Rehman's father, Zia Rehman, 53, a bus driver, who also appeared a prosecution witness, said his son was 'just in his own world' and 'starting to become out of control.'
'He got upset about something, I don't know what was bothering him,' his father said, breaking down in tears.
Rehman, who was already a heavy cannabis user, walked out on an arranged marriage in Pakistan when his wife was four months pregnant and returned to Britain.
The child died six weeks after she was born, without Rehman ever seeing her or bothering to return for the funeral.
He had worked at Tesco until he was fired for stealing a chocolate bar and then went to work as a delivery driver for Dominos Pizzas but after returning from Pakistan he never worked again and was constantly borrowing money from his parents to pay his drug debts.
His life spiralled out of control and his sister told the court that she filled two black bin bags with empty beer cans and emptied a waste bin of vomit from his bedroom after their father threw him out of the house.
Yasmin said: 'He stopped loving my dad.
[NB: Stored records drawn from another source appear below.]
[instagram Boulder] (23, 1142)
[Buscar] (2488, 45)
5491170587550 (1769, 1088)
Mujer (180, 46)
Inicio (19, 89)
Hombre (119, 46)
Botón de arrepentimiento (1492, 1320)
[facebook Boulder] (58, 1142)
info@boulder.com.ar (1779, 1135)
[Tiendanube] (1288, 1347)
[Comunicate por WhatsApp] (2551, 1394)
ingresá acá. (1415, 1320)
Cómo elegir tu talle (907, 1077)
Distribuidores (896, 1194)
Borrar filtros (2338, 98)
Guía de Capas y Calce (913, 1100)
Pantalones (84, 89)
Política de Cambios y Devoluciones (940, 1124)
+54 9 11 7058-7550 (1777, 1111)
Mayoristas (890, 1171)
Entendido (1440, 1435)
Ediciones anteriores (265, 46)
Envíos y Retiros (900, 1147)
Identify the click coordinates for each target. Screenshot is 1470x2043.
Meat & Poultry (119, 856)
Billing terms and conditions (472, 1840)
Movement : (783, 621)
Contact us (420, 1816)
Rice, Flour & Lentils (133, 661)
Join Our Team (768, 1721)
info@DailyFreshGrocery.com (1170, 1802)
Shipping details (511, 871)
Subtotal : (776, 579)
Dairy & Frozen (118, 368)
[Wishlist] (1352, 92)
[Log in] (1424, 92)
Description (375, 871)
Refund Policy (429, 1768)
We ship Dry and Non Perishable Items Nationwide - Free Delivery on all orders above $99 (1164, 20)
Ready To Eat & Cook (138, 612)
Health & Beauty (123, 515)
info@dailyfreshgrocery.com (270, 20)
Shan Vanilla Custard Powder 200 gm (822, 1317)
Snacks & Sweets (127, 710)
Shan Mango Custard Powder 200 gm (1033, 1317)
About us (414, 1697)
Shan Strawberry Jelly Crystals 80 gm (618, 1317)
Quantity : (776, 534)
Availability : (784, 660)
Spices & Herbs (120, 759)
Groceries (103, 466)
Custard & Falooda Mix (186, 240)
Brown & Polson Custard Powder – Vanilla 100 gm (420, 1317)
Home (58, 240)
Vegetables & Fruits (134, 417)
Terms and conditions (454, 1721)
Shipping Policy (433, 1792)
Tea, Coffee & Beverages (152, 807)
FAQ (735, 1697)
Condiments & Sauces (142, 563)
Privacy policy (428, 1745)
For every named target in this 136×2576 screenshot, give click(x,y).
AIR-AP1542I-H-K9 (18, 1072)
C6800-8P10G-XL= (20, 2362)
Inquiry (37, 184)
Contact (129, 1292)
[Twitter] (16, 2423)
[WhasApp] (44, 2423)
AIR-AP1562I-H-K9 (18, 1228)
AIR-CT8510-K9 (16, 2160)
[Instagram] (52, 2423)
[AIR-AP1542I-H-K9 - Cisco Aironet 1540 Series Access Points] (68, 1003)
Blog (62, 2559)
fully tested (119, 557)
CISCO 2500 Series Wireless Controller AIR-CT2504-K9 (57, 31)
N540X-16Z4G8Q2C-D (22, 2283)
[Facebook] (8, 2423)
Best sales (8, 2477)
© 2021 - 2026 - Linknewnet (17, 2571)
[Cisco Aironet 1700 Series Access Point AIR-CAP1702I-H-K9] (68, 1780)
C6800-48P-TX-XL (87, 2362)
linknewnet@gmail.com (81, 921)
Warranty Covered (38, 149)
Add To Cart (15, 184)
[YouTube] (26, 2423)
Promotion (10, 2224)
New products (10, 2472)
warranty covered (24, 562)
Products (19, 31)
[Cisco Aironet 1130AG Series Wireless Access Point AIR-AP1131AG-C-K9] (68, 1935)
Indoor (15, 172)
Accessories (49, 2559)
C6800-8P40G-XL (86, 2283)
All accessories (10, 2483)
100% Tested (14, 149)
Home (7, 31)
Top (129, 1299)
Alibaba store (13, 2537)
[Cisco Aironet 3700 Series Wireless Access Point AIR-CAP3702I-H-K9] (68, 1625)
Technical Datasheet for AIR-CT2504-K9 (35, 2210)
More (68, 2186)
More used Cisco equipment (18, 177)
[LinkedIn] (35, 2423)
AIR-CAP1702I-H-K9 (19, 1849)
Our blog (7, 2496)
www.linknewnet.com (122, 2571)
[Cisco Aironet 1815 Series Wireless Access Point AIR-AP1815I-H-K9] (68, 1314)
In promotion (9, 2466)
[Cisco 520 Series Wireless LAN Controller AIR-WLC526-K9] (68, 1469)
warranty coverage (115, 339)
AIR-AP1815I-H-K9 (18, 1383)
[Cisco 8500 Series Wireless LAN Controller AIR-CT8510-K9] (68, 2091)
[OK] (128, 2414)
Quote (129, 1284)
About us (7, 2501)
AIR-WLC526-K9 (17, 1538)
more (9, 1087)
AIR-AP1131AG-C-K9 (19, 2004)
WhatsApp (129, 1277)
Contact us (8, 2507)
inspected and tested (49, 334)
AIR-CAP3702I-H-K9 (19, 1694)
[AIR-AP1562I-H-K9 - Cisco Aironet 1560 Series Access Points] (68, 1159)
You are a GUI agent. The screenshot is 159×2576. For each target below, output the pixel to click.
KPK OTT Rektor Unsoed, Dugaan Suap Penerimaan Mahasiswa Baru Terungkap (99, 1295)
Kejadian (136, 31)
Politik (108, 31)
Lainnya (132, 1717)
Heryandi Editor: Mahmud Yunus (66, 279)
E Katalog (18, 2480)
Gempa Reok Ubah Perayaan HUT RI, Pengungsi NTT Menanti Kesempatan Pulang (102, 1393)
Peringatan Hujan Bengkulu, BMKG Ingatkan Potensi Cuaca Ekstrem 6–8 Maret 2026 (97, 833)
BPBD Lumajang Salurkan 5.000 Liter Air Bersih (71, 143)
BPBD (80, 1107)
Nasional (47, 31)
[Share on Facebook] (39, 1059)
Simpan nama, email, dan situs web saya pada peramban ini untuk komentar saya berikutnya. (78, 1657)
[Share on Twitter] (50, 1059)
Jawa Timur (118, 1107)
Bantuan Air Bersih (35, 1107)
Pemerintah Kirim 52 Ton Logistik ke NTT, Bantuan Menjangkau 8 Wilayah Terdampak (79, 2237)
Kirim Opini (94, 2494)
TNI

They had a couple of arguments and he got aggressive towards my dad. He would swear at him badly, something really disgusting. To be honest, I didn't like him, I hated him because we really tried and no one could reach him.'
When his father wrote a list of things he could do to try and get his life back on track, Rehman burned the note in the middle of the living room floor and his father became too frightened of him to be in the house with him alone.
Rehman, dressed in a maroon v-neck jumper and gold-coloured tie, listened to his family's evidence, occasionally closing his eyes, until his mother, Kha Nasiab Rehman, 50, appeared and he broke down in tears as the court heard how he had stolen £400 from her bank account.